Looking to Nature as a Guide with Charly White - Interviewed by Lucy Matthews

Looking to Nature as a Guide with Charly White - Interviewed by Lucy Matthews

Occasionally as humans we are forced to reckon with our own internal conflict through our natural surroundings. Nature has a way of bringing to the surface aspects of ourselves that we refuse to confront or address. For some, it won’t be a state of adamance, nature may just act as a catalyst of inspiration. Charly White’s Rupi Kaur-esque style poetry is a demonstration of this. Using the innocent nature of a Daisy to reflect on her own relationship with Fragility, ‘Daisy’ showcases how digging deep into the eternal fragile nature of a flower can bring up hard truths about our own relationship with expressions of fragility.

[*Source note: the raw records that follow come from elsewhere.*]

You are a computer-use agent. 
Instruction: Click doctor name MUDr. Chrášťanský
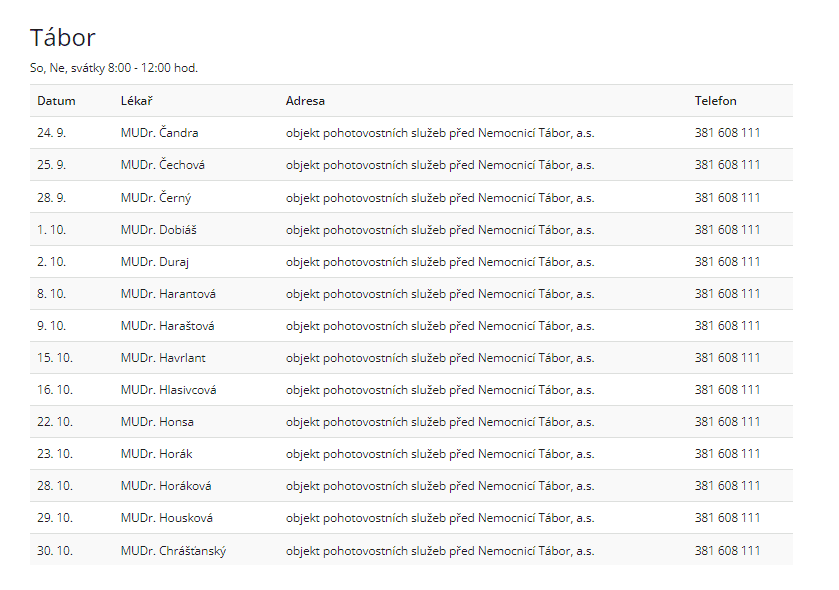tap(173, 551)
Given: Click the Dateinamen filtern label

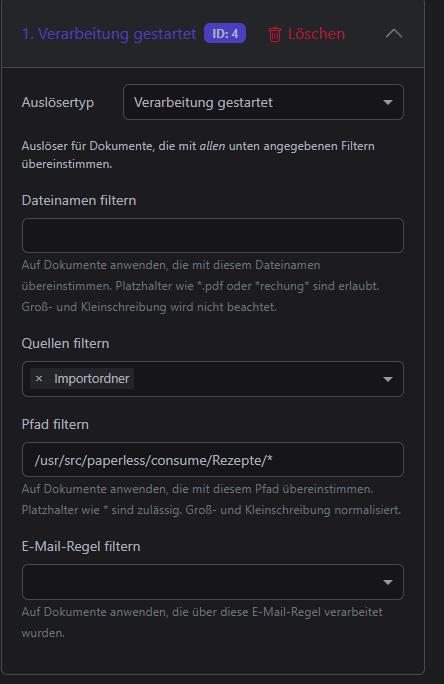Looking at the screenshot, I should [79, 200].
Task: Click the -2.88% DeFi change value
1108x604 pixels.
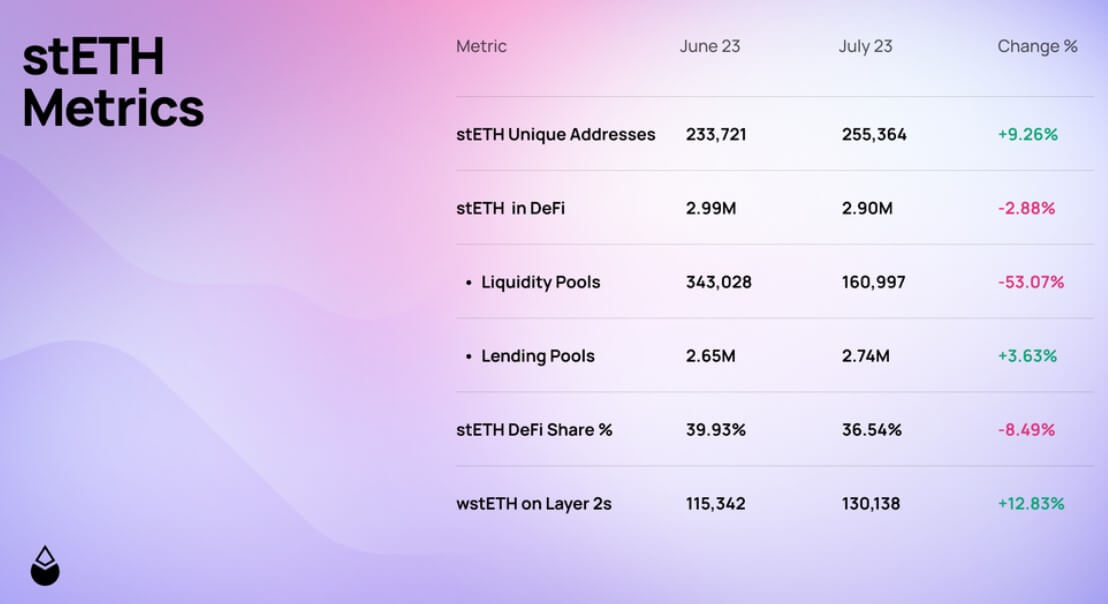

C. I think my natural connection with nature has always acted as a driving force behind the poetry I write, especially when it comes to this one. I don’t really see a ‘why’ behind what inspired me to write from the perspective of a flower, but I don’t think inspiration always needs to be justified. I saw the daisy on the ground and it was as simple as the flower itself.

Charly alludes to the importance of using nature as a comfort blanket when it comes to the harder aspects of life, acting as a life boat against the heavy waves of fragility that humans face. The soothing simplicity of Charly’s words reflected the subject nature, and it shows that stopping to thank the nature that stands before us when struggling to accept the more fragile parts of ourselves is an act of defiance in the face of vulnerability.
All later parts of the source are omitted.